DIRECTIVES:
**A)** Please change the post on SQL2008 window frames, starting at "Section 6.10's general" and ending at "not its partition.", so that "current window" becomes "active window".
**B)** Name every window function whose results the general rules of section 6.10 define, according to the post on SQL2008 window frames.
**C)** In the post on SQL2008 window frames, what does syntax rule 6 of section 6.10 require of the window that LEAD/LAG use?

SELECTED PASSAGE:
Обсуждение: Frames vs partitions: is SQL2008 completely insane?

Поиск
Список
Период
Сортировка

Frames vs partitions: is SQL2008 completely insane?

От
Tom Lane
Дата:
According to SQL2008 section 7.11 <window clause>, general rule 5, the
default definition of window framing in a window that has an ordering
clause but no framing (RANGE/ROWS) clause is that the window frame for
a given row R runs from the first row of its partition through the last
peer of R.

Section 6.10's general rules define the results of LEAD, LAG,
FIRST_VALUE, LAST_VALUE, NTH_VALUE in terms of the rows available in the
window frame of the current window, not its partition.

Meanwhile, section 6.10 <window function> syntax rule 6 says that
LEAD/LAG must use a window that has an ordering clause and no
framing clause.

DATA PROVIDED:
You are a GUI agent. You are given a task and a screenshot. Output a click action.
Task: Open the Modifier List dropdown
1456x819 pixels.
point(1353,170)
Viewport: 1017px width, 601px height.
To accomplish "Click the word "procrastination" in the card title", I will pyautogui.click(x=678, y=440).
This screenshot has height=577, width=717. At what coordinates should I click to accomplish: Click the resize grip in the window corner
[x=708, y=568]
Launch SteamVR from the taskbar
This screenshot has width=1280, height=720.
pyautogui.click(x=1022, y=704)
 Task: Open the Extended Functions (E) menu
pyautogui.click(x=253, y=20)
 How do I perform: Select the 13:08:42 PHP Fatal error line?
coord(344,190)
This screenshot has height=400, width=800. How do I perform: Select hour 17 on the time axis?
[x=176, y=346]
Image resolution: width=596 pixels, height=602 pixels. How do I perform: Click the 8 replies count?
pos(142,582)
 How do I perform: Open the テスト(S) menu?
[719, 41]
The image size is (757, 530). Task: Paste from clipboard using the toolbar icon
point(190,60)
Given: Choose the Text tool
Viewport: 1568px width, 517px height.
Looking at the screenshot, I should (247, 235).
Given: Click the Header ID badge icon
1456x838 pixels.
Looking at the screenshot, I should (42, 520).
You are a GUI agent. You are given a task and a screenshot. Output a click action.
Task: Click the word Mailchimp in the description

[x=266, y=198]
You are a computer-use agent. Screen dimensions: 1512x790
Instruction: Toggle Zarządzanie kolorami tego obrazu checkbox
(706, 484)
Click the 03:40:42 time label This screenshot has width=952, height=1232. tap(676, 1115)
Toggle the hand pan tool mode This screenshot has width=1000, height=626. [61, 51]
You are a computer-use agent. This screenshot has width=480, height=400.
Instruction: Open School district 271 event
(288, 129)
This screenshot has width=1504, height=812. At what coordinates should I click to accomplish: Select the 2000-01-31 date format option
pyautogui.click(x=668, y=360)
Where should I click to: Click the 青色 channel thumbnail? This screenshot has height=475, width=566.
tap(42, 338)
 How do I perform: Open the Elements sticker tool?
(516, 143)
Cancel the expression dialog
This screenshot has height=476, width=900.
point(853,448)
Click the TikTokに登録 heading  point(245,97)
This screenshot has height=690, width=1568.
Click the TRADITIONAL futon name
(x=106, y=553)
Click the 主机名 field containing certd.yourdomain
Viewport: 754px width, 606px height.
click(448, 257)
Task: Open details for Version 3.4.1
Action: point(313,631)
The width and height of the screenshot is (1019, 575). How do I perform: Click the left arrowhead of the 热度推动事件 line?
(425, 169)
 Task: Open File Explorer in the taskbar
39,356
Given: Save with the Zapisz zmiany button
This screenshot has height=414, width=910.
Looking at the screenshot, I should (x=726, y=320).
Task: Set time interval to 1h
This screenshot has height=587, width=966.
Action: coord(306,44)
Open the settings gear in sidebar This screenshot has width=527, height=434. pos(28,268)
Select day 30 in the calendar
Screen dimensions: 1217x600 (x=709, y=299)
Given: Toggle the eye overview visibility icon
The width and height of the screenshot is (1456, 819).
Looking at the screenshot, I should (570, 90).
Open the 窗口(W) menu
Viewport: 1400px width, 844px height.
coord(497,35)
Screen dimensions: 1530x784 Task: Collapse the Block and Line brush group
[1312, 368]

LIST OF SOLUTIONS:
**A)**
Section 6.10's general rules define the results of LEAD, LAG,
FIRST_VALUE, LAST_VALUE, NTH_VALUE in terms of the rows available in the
window frame of the active window, not its partition.

**B)** LEAD, LAG, FIRST_VALUE, LAST_VALUE, NTH_VALUE

**C)** The window must have an ordering clause and no framing clause.